**Supplied data:**
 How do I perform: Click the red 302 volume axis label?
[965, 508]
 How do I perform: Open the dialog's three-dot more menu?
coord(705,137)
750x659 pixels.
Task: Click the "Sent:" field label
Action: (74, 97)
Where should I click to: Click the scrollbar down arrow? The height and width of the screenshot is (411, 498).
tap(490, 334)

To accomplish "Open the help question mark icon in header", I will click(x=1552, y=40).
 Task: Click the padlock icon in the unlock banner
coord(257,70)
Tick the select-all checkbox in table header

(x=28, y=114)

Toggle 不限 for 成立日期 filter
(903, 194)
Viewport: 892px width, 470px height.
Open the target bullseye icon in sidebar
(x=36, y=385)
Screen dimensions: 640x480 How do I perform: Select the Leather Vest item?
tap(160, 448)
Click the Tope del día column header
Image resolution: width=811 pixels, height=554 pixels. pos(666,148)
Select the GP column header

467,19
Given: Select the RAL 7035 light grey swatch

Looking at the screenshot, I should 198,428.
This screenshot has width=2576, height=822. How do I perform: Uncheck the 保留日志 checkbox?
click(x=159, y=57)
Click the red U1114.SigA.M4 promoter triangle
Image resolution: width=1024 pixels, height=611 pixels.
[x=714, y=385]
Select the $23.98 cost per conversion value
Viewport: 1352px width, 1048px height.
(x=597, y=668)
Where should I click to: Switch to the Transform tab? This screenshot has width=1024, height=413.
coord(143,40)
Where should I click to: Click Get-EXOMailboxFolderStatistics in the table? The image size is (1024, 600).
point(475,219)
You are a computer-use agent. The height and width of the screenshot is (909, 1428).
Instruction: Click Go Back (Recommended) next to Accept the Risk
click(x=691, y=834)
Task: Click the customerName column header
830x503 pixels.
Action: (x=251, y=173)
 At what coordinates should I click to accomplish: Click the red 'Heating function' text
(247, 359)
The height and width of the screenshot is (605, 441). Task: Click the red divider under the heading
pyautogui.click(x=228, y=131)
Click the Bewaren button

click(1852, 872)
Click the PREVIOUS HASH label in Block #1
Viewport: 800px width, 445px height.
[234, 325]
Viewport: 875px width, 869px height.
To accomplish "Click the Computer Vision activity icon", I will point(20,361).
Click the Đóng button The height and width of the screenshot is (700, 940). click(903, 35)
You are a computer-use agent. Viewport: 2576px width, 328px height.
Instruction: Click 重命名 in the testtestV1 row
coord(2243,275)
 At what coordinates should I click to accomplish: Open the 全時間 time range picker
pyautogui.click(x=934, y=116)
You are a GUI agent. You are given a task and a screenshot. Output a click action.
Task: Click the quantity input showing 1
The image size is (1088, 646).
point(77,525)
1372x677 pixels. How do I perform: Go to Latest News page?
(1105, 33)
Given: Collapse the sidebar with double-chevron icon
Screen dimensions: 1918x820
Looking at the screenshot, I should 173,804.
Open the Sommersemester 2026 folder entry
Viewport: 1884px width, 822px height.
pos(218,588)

**Task details:** Lines in the data that include the word "will" should all be copied.

**Task response:**
To accomplish "Open the help question mark icon in header", I will click(x=1552, y=40).
To accomplish "Click the Computer Vision activity icon", I will point(20,361).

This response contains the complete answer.